═══ Material for this task
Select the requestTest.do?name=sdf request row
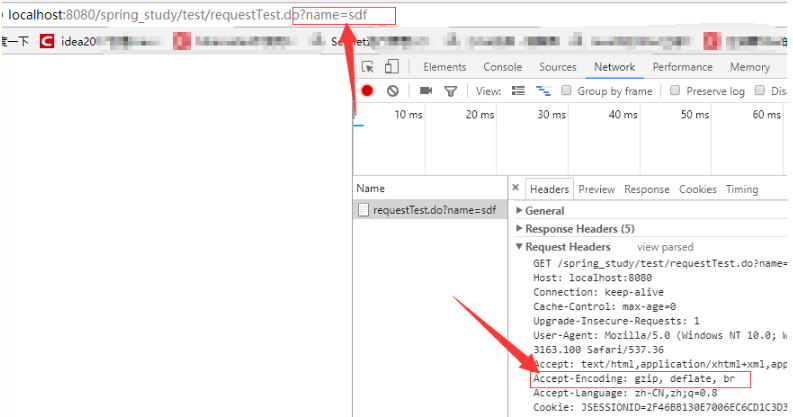 (x=433, y=210)

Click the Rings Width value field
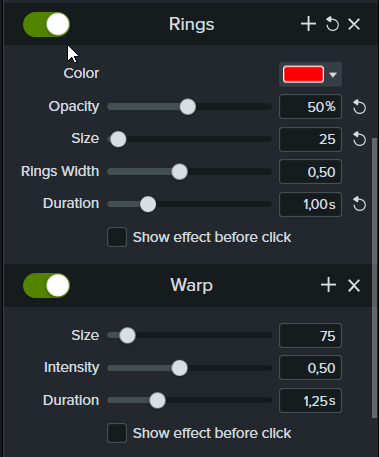pos(310,172)

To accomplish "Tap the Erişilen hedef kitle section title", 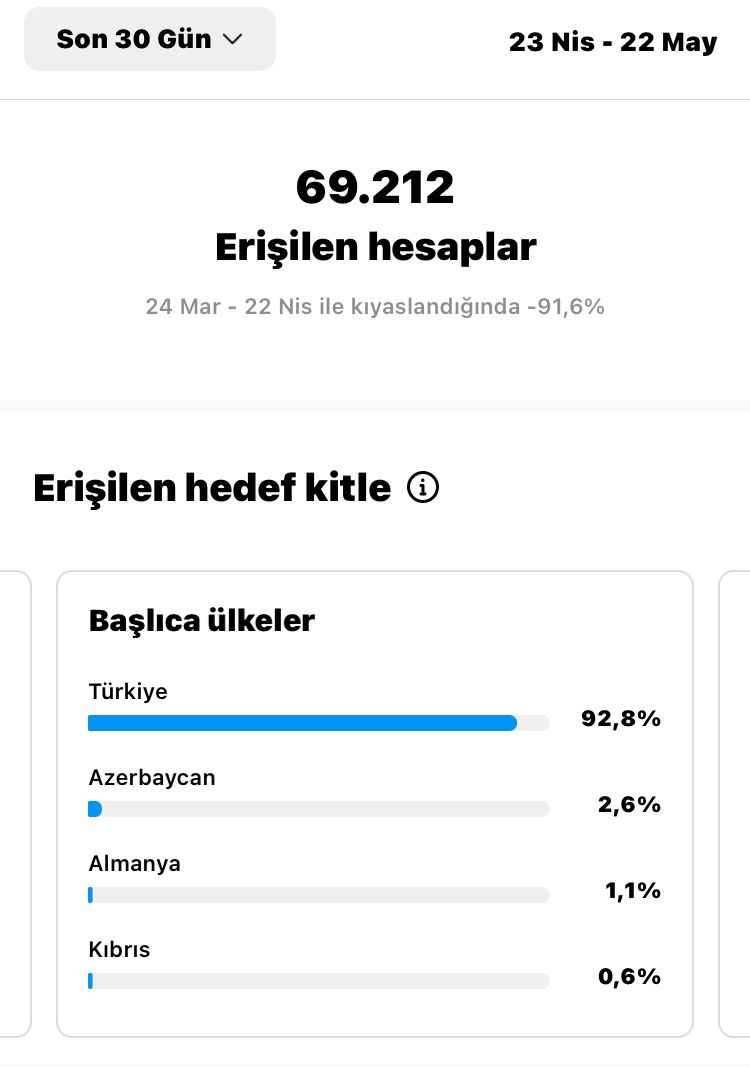I will (x=212, y=488).
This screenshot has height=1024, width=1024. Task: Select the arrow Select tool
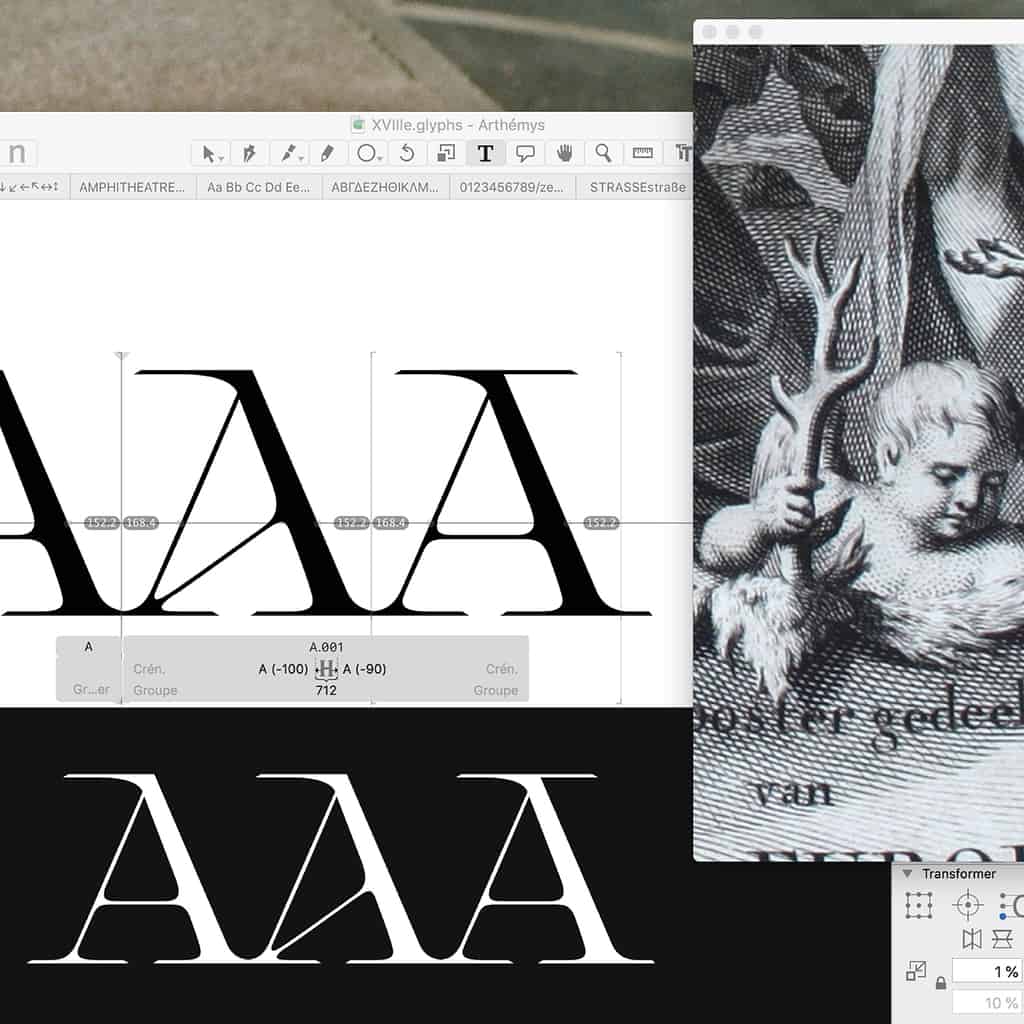[x=210, y=153]
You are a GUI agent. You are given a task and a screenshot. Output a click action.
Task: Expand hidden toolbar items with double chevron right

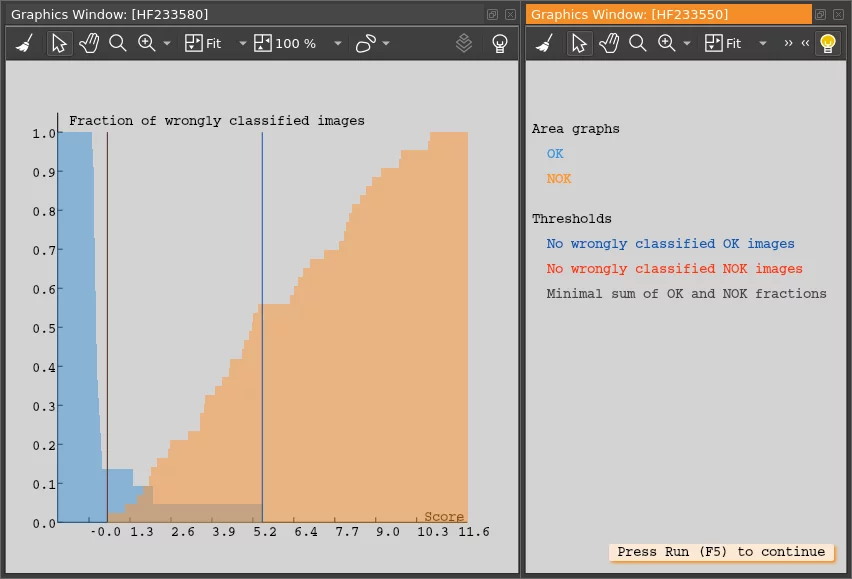point(788,44)
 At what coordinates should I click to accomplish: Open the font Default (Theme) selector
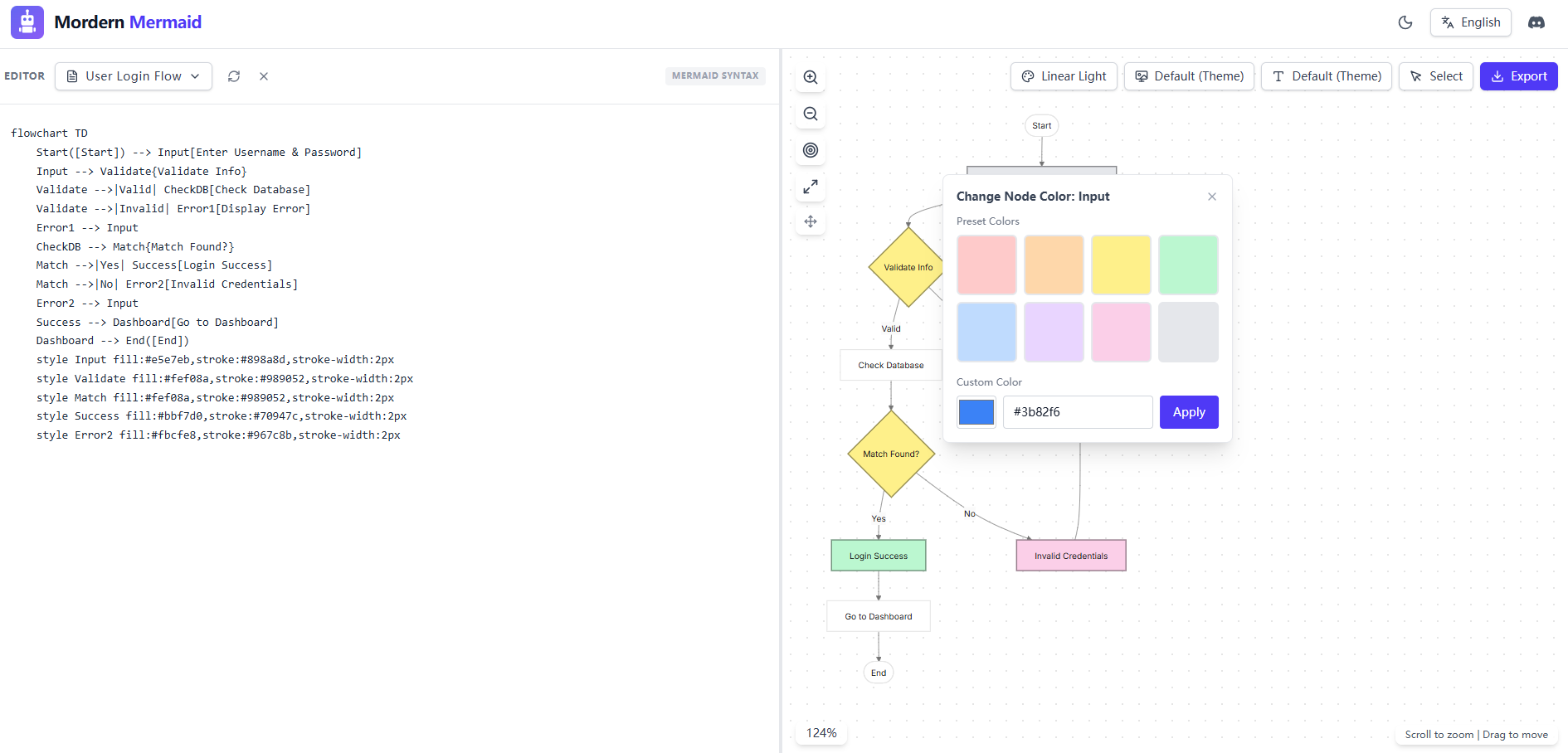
══════
## Work request
From the line with "This screenshot has" through the end of the listing, write out every line exactly, leaving out the pictures.

## Problem solution
This screenshot has height=1024, width=1024. Task: Select the arrow Select tool
[x=210, y=153]
You are a GUI agent. You are given a task and a screenshot. Output a click action.
Task: Expand hidden toolbar items with double chevron right

point(788,44)
 At what coordinates should I click to accomplish: Open the font Default (Theme) selector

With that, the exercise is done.